Married to a prospector named George Carmack, Shaaw Tlaa is known more through her married name, Kate Shaw. For five years, the two lived in and around the Fortymile and Stewart River areas of northwest Canada’s Yukon Territory.

“With Kate’s skill and knowledge of the wilderness, they were able to live off the land,” Murphy wrote. “To support George’s prospecting trips, Kate sewed mukluks and mittens to sell to other miners.

“Kate’s niece, Kitty Smith, remarked, ‘He’s got a wife, he’s all right! She does everything, that Indian woman, you know, hunts, just like nothing, sets snares for rabbits. That’s what they eat.’ “

Murphy, a Spokane native, has a personal interest in Alaska: A former Jesuit Volunteer, she lived there for 24 years.

A history graduate of Santa Clara University, Murphy went on to earn a teaching credential and master’s of fine arts in creative writing. She taught middle-school language arts and, following the birth of her children, quit teaching to begin writing.

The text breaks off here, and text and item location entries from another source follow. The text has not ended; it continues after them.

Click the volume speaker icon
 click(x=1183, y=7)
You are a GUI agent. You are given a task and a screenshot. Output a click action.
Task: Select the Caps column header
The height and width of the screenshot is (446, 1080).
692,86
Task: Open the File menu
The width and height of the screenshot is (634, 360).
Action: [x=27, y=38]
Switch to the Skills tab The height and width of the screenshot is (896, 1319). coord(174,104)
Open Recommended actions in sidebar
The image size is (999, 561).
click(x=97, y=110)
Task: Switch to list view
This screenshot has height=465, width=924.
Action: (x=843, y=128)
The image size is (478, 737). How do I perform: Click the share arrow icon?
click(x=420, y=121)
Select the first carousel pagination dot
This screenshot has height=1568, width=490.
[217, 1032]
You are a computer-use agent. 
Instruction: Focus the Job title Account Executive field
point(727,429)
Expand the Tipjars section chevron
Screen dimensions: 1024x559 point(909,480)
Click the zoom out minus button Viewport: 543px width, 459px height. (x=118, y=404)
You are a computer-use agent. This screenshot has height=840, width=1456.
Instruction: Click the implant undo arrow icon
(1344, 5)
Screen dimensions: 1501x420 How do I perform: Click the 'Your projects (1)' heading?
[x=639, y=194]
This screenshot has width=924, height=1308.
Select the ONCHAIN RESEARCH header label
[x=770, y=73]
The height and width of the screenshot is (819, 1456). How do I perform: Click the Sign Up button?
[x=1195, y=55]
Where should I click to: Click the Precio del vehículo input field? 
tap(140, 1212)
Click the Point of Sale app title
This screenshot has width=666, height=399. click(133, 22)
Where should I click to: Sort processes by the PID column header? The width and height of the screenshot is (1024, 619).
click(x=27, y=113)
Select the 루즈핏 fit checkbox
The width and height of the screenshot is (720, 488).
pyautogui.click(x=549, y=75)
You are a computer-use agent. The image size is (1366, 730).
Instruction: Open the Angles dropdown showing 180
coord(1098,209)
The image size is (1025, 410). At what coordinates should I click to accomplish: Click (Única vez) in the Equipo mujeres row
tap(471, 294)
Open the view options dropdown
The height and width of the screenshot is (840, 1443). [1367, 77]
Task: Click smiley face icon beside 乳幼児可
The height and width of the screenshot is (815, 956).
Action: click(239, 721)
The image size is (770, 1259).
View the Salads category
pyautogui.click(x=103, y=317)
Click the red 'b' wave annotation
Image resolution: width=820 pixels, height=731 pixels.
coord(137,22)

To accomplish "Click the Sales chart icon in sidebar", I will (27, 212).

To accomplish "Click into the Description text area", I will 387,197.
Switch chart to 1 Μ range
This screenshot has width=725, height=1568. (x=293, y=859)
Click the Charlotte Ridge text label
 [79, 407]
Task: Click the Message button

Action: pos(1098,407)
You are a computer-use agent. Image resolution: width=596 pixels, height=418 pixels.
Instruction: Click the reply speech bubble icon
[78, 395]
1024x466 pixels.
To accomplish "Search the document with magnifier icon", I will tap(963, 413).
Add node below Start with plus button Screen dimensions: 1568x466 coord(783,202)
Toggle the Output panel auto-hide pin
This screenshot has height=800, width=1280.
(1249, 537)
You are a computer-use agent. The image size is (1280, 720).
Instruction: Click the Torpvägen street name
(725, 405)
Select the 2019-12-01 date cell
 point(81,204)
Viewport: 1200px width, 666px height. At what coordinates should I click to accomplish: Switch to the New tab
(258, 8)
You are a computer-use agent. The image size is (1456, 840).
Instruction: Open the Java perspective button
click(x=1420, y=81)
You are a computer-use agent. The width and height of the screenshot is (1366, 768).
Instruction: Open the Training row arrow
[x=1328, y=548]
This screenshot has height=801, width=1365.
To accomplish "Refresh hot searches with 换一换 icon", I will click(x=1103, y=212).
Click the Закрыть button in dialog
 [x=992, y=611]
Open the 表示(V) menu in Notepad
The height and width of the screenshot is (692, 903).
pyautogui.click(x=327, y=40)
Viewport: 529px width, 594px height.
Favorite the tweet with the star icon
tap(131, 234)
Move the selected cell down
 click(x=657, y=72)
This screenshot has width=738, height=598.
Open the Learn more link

She’s published a number of young-adult and children’s books based on history and culture, including “I Am Sacajawea, I Am York: Our Journey West with Lewis and Clark” and “Free Radical.”

The women Murphy and Haigh profile in “Gold Rush Women” represent a wide range of backgrounds and life experiences. Together they were largely responsible for what culture gradually developed in the various settlements.

As Rudolf says on her Web site, “These women came from all over the world, so each brought her own culture. Many were immigrants from Europe and didn’t even speak English at first. It was mostly the women who saw to it that churches, schools, hospitals, and libraries were built.”

They included other native women (Athabaskan Jennie Alexander), African-Americans (Lucille Hunter, who gave birth on the Dawson trail), business-minded types (sisters Belinda and Margaret Mulrooney, founders of Dome City Bank) and other hardy survivors such as Ethel Berry, who ended up panning her way to millionaire status.

“The women who joined the gold rushes in the Yukon and Alaska between the late 1880s and the early 1900s get scant attention in the history books,” wrote Hazel Rochman for the literary-review journal Booklist.

“This collective biography draws on primary sources to tell their stories, with fascinating historical photographs and portraits on every page.”

Humboldt State University professor Carolyn Lehman, writing in School Library Journal, added: “These stories of triumph, tragedy, hard work, and hard luck create a vibrant and multilayered picture of early Alaskan and of American society in the 1890s.”

A vibrant and multilayered picture, maybe. A more complete picture, definitely.